Japanese Emperor Calls for International Peace in Abdication Address

Sophia Lauer, Senior Editor

Japanese Emperor Akihito abdicated last Tuesday, April 30th, ending a thirty-year reign in the first abdication of a royal throne in over 200 years. In his abdication address, he expressed his gratitude for his supportive people and his hopes for a peaceful future.

Akihito, now 85, began his reign in 1989 intent on resolving painful memories of World War II and the Cold War, and bringing the monarchy closer to its subjects, especially those who were marginalized in society.

The Japanese throne, colloquially known as the Chrysanthemum Throne, became a symbolic representation of the people without real political power due to a post-war constitution. Akihito is the first emperor to reign after the constitution took effect.

Akihito is the son of Hirohito, under whose name Japanese troops fought in World War II. Until Japanese defeat in 1945, Hirohito was considered a living deity. Upon Japan’s defeat, he renounced his divinity.

“Together with the empress, I hope from my heart that the new Reiwa era that begins tomorrow will be peaceful and fruitful, and pray for the peace and happiness of our country and the people of the world,” said a solemn Akihito in reference to the new imperial era at his brief abdication ceremony in the Imperial Palace Matsu no ma (Hall of Pine). Akihito was joined by his wife of 60 years, Michiko, who was applauded for being the first commoner in Japanese history to marry an imperial heir.

About 300 people attended the ceremony which was broadcast live on television. They included Prime Minister Shinzo Abe, Crown Prince Naruhito and Crown Princess Masako, as well as the heads of both houses of parliament and Supreme Court justices.

“While keeping in our hearts the path that the emperor has walked, we will make utmost efforts to create a bright future for a proud Japan that is full of peace and hope,” Abe said ahead of the emperor’s remarks.

In a 2016 televised address, Akihito expressed concern about his age affecting his ability to perform his duties after having heart surgery and treatment for prostate cancer.

Crowds gathered outside the Palace, a 285-acre compound in the heart of Tokyo protected by moats and walls, that is home to the emperor and empress. Security was tight as several thousand police officers were on duty in Tokyo, media reports said.

“I think the emperor is loved by the people,” said Morio Miyamoto, 48. “His image is one of encouraging the people, such as after disasters, and being close to the people.

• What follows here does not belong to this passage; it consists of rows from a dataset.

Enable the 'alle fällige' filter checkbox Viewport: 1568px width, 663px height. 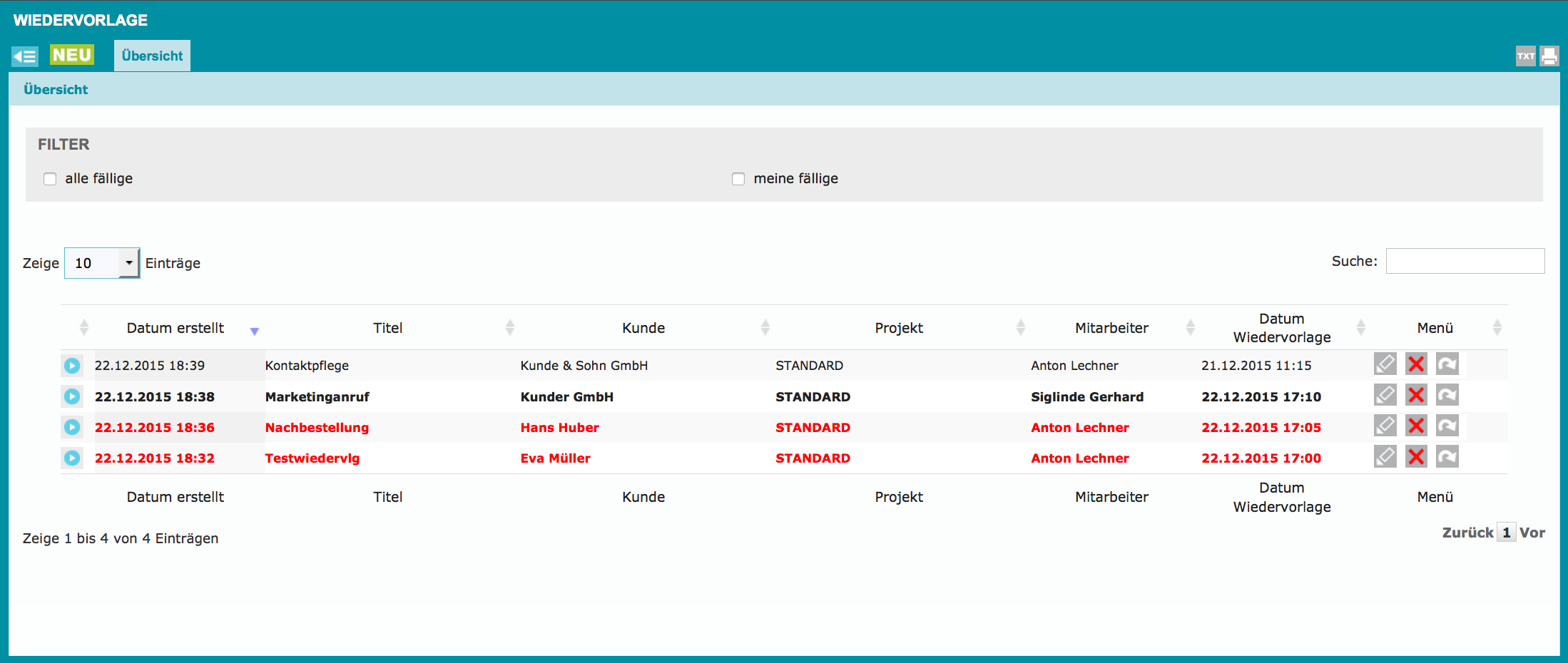[x=50, y=179]
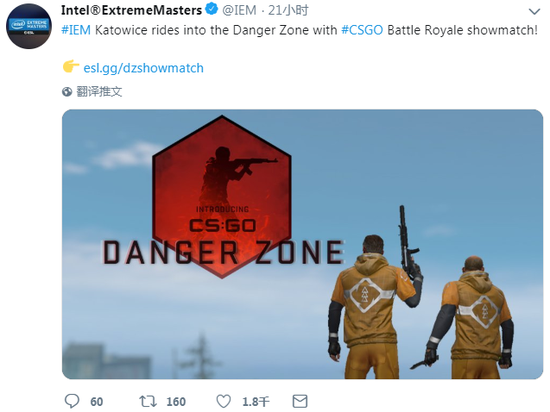Viewport: 550px width, 412px height.
Task: Click the like count 1.8千
Action: point(256,402)
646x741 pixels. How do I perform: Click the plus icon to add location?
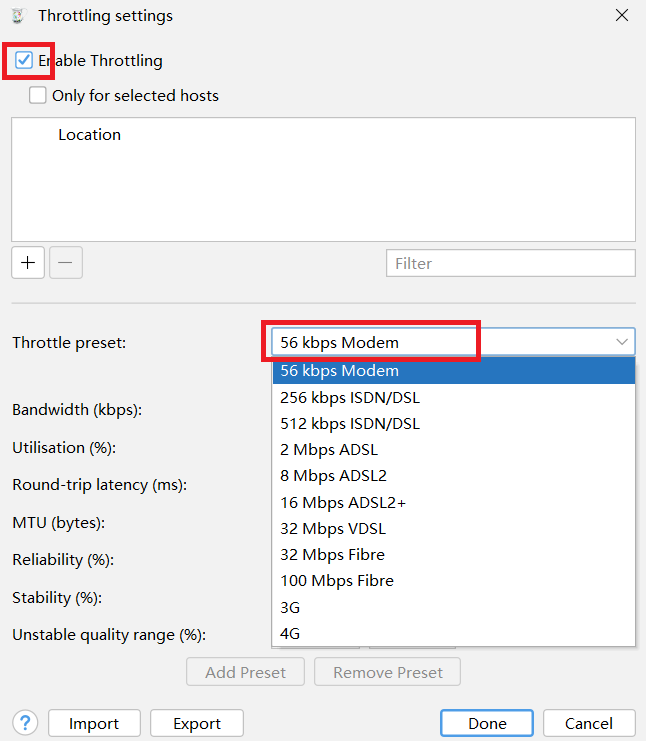(x=28, y=263)
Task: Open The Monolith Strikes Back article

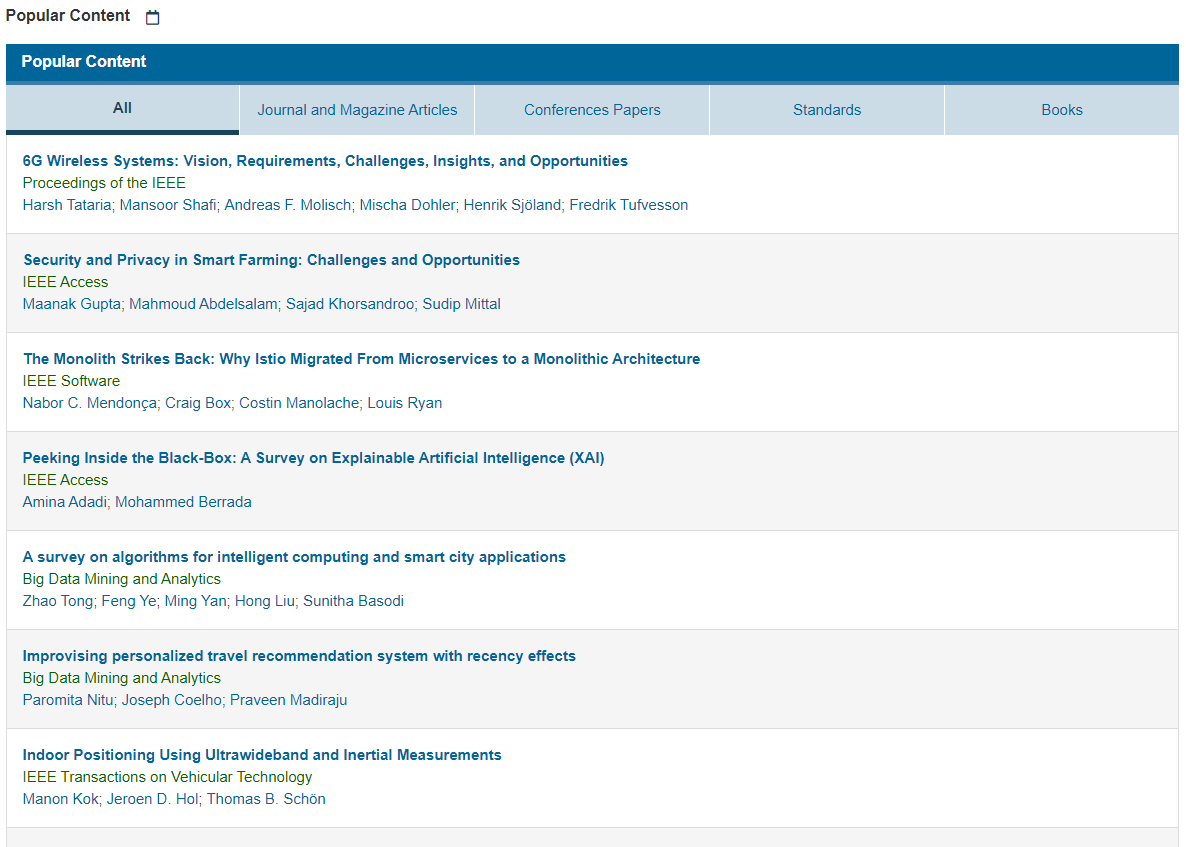Action: [362, 359]
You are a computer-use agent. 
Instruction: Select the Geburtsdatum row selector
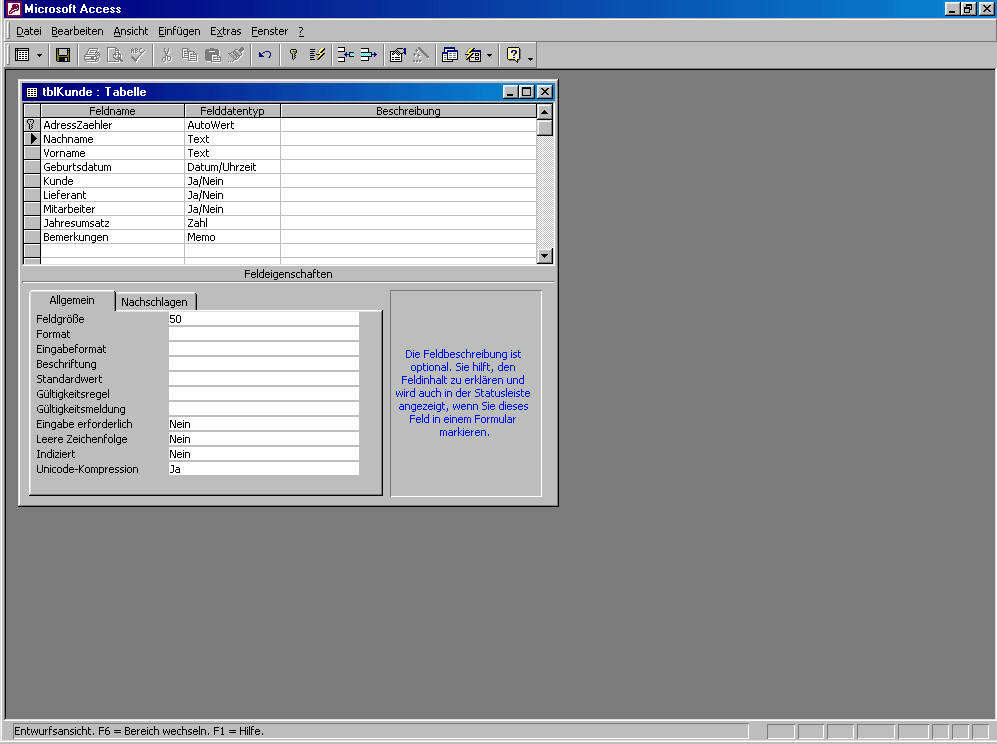pyautogui.click(x=32, y=167)
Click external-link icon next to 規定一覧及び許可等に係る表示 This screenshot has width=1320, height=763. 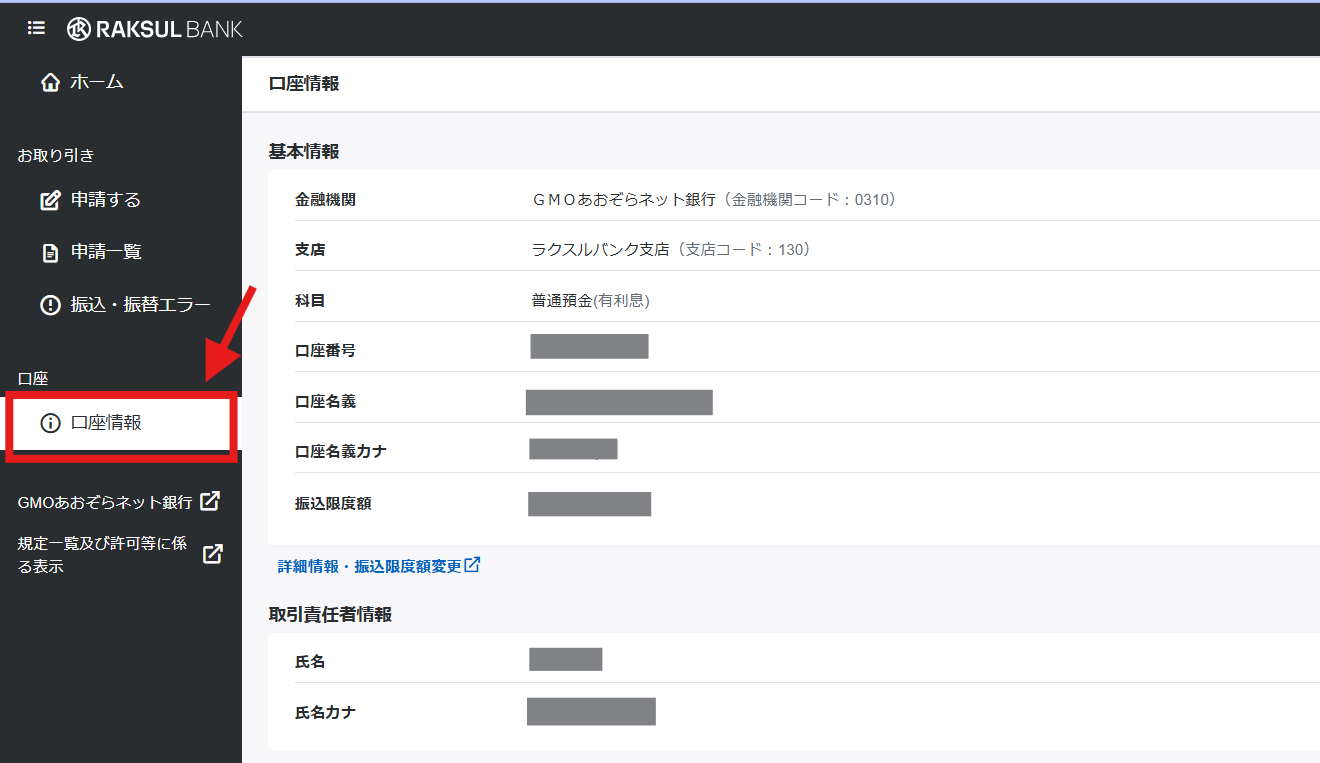213,554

I hope the next emperor will, like the Heisei emperor, be close to the people in the same way.”

Akihito’s coronation in 1989 marked the beginning of the Heisei imperial era, a period so far marked by economic stagnation, natural disasters, and rapid technological advancement, accompanied with social change.

U.S. President Donald Trump and First Lady Melania offered their “heartfelt appreciation” to the royal pair in a statement.

Naruhito, 59, will inherit the throne in ceremonies on Wednesday. He studied at Oxford and together with his Harvard-educated wife, Masako, experts predict he will give the monarchy a more worldly flavor.

Akihito officially remained emperor until midnight of Tuesday night, when the new Reiwa era, meaning “beautiful harmony,” began. Japanese notation traditionally refers to the date by the era name, or “gengo,” a system originally imported from China, on documents, calendars and coins, but many people also use the Western calendar.